What lines of the data hold the string "window"? Copy them all.

(DATA SECTION begins)

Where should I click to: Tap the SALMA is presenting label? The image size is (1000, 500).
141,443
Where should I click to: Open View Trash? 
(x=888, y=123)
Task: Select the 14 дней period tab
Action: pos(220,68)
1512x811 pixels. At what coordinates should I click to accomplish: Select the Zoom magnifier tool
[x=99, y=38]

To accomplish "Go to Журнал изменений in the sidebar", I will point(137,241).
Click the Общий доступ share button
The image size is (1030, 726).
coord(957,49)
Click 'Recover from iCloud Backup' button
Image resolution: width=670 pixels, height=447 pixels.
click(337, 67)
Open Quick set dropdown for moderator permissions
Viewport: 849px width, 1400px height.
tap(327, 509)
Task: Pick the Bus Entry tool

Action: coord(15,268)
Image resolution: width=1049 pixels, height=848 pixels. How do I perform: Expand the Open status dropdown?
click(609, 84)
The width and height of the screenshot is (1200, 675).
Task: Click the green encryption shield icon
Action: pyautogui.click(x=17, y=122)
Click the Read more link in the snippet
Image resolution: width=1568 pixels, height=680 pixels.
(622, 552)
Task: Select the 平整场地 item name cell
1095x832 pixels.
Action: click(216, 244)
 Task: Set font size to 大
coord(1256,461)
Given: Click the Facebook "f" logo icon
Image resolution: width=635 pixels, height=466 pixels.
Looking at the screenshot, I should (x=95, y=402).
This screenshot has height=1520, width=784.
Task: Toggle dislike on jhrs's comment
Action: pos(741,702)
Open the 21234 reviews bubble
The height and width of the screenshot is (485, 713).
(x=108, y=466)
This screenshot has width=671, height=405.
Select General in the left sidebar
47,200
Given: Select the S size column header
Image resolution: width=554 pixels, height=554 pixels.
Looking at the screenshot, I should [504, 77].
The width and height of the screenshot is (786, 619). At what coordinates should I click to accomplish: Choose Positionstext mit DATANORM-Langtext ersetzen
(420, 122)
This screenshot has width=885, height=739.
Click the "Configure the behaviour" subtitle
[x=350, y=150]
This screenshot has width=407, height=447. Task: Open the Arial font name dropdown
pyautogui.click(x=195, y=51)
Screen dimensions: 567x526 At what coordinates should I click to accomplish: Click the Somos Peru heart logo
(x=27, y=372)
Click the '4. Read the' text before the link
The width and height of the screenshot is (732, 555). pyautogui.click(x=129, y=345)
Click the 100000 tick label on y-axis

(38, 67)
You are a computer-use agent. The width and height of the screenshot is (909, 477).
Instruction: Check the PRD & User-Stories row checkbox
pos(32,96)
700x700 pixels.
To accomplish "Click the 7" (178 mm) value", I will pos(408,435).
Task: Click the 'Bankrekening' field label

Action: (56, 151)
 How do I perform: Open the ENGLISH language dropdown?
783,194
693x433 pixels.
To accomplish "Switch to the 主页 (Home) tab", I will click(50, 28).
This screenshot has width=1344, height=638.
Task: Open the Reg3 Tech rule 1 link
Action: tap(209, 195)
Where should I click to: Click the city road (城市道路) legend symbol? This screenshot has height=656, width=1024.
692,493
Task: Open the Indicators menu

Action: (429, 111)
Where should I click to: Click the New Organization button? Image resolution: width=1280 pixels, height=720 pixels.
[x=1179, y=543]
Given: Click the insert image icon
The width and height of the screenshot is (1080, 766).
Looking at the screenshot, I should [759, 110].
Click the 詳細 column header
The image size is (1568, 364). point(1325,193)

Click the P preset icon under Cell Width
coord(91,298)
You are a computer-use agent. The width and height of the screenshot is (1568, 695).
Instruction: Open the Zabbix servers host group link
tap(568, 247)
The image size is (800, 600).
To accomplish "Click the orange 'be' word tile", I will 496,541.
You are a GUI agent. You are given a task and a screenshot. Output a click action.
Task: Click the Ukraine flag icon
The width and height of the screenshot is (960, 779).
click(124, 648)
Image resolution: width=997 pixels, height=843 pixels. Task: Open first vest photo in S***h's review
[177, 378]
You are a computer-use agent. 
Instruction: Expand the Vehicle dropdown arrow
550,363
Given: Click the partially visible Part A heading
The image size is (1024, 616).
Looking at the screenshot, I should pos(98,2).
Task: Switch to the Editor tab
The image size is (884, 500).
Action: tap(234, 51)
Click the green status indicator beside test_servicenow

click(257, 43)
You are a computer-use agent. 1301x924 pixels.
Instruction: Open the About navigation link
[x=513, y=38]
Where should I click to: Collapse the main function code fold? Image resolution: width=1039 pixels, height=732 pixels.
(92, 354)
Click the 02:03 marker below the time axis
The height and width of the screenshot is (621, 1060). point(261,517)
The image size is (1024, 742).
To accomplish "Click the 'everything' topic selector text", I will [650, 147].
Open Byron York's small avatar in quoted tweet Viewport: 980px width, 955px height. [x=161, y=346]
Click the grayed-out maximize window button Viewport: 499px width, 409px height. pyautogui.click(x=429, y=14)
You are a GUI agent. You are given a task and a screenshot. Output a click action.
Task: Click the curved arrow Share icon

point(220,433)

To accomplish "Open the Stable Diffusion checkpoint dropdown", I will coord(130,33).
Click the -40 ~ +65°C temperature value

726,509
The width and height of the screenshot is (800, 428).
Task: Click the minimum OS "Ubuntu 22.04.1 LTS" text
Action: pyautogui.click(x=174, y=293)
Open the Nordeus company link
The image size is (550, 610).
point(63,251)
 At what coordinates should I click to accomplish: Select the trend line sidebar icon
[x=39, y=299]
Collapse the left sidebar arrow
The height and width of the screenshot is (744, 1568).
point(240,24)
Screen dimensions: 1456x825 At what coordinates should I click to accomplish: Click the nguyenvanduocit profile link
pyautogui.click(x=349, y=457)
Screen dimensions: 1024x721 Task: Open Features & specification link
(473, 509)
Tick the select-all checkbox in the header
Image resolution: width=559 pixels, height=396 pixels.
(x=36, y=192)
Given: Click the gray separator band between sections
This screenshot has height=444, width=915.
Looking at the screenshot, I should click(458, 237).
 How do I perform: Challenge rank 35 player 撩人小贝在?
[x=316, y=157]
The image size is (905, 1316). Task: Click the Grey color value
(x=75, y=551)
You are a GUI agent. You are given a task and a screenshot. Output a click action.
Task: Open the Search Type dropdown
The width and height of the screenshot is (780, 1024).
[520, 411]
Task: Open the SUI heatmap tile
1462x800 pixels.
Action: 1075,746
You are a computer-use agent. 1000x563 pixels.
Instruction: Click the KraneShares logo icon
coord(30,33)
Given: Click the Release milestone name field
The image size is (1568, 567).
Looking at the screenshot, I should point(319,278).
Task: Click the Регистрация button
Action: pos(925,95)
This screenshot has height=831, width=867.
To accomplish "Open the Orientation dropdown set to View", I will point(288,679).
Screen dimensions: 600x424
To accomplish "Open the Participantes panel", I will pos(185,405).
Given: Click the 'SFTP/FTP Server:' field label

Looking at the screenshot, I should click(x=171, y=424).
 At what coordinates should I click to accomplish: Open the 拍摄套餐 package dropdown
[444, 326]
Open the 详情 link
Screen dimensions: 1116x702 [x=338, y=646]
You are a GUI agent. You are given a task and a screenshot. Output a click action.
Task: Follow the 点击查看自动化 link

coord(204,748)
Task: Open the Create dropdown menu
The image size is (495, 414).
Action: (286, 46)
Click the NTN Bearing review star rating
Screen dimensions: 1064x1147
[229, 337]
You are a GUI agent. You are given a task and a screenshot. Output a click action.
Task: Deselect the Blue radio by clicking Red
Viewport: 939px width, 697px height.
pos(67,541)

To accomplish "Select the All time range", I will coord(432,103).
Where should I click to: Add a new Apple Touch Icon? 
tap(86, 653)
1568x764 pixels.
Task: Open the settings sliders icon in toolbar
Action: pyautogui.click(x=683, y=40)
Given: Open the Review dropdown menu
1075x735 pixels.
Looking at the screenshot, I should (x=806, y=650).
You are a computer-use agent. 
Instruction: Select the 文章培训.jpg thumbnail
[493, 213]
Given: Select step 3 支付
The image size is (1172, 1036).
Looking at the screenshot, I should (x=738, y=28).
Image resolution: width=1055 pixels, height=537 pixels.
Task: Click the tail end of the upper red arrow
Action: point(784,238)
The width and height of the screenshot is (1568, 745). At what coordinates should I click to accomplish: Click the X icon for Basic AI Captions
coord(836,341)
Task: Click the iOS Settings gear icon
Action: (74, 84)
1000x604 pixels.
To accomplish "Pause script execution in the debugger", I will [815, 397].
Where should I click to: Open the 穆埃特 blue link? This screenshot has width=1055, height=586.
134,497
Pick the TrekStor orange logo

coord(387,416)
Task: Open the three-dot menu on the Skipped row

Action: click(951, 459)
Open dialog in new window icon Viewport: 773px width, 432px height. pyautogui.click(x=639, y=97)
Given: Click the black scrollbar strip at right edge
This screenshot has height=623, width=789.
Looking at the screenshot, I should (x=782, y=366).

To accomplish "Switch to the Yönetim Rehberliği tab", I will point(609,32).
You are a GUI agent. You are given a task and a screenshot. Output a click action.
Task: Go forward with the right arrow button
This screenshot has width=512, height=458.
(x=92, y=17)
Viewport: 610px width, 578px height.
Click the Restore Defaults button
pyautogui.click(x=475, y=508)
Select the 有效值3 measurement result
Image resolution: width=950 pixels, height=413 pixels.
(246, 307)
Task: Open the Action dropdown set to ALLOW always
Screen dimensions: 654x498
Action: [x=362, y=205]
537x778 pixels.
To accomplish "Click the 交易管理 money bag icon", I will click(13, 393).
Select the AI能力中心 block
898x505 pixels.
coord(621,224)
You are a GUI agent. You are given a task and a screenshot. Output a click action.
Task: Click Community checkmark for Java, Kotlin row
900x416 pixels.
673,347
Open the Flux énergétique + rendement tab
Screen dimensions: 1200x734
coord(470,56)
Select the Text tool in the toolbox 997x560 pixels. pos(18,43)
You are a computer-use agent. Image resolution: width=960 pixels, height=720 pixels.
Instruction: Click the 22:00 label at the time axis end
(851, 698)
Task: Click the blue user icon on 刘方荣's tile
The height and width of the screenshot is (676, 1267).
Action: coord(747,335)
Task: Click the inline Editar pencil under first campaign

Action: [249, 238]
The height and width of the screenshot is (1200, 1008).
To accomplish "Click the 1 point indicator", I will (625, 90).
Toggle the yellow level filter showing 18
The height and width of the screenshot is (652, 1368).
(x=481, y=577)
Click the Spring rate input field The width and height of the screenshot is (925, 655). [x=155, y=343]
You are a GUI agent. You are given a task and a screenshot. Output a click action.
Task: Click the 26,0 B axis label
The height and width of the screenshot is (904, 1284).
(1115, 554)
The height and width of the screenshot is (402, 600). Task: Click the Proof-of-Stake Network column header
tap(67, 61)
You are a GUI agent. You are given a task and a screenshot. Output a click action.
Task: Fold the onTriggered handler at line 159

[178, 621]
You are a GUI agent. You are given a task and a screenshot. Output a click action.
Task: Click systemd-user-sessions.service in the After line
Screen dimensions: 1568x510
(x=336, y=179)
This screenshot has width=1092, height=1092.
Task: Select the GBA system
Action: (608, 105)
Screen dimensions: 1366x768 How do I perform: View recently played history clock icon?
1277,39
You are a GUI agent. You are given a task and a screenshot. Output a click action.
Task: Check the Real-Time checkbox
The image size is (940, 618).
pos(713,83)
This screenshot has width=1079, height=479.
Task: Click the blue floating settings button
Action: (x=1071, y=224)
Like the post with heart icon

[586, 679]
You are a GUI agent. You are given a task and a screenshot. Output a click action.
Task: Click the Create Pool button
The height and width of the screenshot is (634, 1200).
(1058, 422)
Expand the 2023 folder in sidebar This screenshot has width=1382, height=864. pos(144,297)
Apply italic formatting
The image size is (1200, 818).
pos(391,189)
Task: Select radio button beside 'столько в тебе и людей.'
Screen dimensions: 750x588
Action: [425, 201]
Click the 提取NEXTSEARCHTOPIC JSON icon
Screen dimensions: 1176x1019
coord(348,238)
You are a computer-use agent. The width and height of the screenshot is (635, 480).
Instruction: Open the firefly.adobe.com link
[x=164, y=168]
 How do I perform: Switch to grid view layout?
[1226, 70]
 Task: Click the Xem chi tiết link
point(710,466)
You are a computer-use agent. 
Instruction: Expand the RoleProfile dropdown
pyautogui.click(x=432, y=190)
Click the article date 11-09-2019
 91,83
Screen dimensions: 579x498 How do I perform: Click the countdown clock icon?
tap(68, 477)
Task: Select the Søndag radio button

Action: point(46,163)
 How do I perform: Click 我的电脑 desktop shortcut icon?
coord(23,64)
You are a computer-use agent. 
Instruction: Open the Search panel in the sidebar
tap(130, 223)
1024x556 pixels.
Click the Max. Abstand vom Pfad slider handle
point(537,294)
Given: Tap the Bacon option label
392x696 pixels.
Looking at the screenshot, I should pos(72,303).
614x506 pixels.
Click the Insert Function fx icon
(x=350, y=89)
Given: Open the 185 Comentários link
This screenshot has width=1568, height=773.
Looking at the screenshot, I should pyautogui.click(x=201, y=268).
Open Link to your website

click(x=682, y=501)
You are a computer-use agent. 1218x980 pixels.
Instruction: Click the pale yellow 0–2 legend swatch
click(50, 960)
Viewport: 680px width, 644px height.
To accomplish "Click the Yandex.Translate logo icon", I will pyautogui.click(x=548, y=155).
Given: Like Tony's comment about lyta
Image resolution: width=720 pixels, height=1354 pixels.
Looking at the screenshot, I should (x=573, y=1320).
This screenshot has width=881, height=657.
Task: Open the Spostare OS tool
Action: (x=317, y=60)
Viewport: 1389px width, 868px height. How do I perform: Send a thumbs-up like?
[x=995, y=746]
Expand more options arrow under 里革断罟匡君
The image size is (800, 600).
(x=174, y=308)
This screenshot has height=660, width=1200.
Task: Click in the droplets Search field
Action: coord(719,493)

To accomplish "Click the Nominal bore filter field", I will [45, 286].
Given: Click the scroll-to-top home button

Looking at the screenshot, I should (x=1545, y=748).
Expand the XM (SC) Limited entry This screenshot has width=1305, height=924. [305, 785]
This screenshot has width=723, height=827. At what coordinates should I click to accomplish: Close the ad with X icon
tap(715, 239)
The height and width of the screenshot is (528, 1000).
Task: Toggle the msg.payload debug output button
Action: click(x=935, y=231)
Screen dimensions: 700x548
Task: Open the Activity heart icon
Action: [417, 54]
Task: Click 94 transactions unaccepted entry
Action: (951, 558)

(DATA SECTION ends)

▸ **SOLUTION**
Click the grayed-out maximize window button Viewport: 499px width, 409px height. pyautogui.click(x=429, y=14)
Open dialog in new window icon Viewport: 773px width, 432px height. pyautogui.click(x=639, y=97)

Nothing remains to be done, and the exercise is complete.